— Provided text —
Vegetable Stew image

This Vegetable Stew is easy to make and the perfect comforting, hearty one-pot dinner that the whole family will enjoy! It's filled with zucchini, red peppers, mushrooms, sweet potatoes and plenty more healthy, tasty stew ingredients. Gluten-free, vegan, paleo, low carb, keto and Whole30 compliant.

Provided by Kelly

Categories     Dinner

Time 45m

Number Of Ingredients 16

1 onion
4 garlic cloves
1 carrot
1 red bell pepper
6 cremini mushrooms
1 zucchini
1 sweet potato
1 tbsp Italian herbs
1 tbsp tomato puree
1.5 tbsp coconut aminos
1 tsp balsamic vinegar
3 tbsp arrowroot starch (, mixed with 3 tbsp water)
14.5 oz tin chopped tomatoes
3.5 cups vegetable stock
1.5 cups chopped kale
salt and pepper (, to taste)

Steps:

  • Heat a tbsp of olive/avocado oil in a large pot/pan over medium heat. Finely chop the onion and add it in. Stir and let cook for a few minutes.

— Data section —
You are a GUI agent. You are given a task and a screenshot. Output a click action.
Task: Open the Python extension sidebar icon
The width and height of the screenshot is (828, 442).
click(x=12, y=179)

* * *

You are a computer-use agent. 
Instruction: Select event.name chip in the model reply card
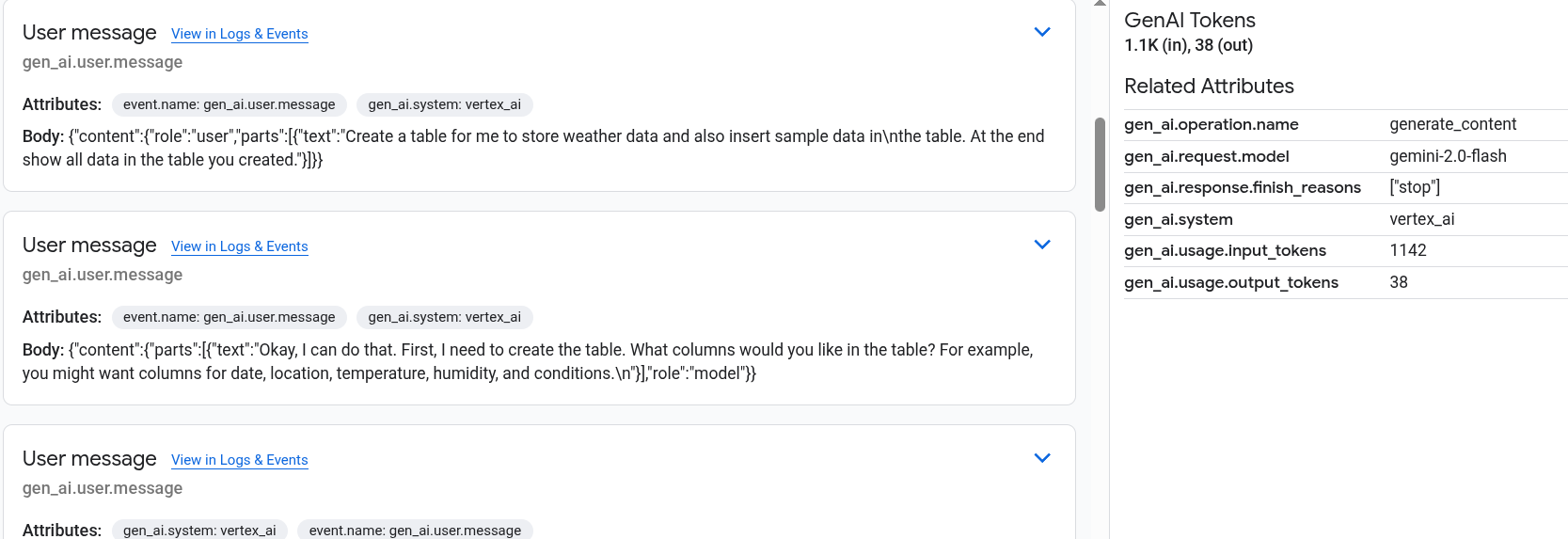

* * *

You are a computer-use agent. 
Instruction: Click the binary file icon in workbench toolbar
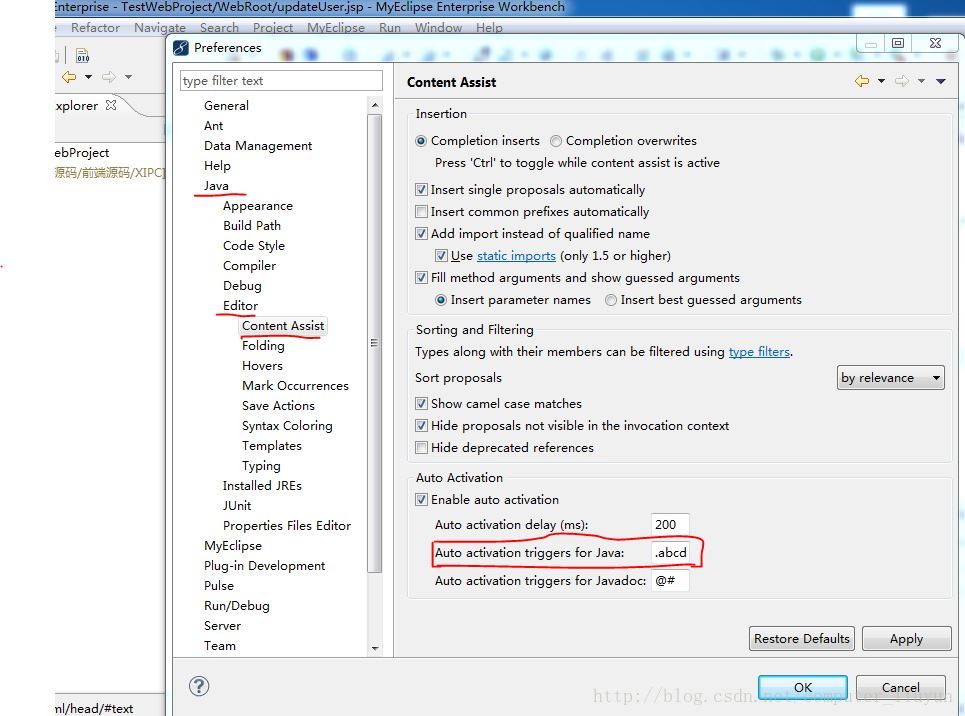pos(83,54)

— Written instruction 1 —
How many ingredients does the vegetable stew recipe list?
— Written instruction 2 —
In the vegetable stew recipe, copy the part from "Vegetable Stew image" up to and including "and Whole30 compliant.", swapping "zucchini" for "eggplant".
The data has no connection to the vegetable stew recipe.

— Exercise solution 1 —
16

— Exercise solution 2 —
Vegetable Stew image

This Vegetable Stew is easy to make and the perfect comforting, hearty one-pot dinner that the whole family will enjoy! It's filled with eggplant, red peppers, mushrooms, sweet potatoes and plenty more healthy, tasty stew ingredients. Gluten-free, vegan, paleo, low carb, keto and Whole30 compliant.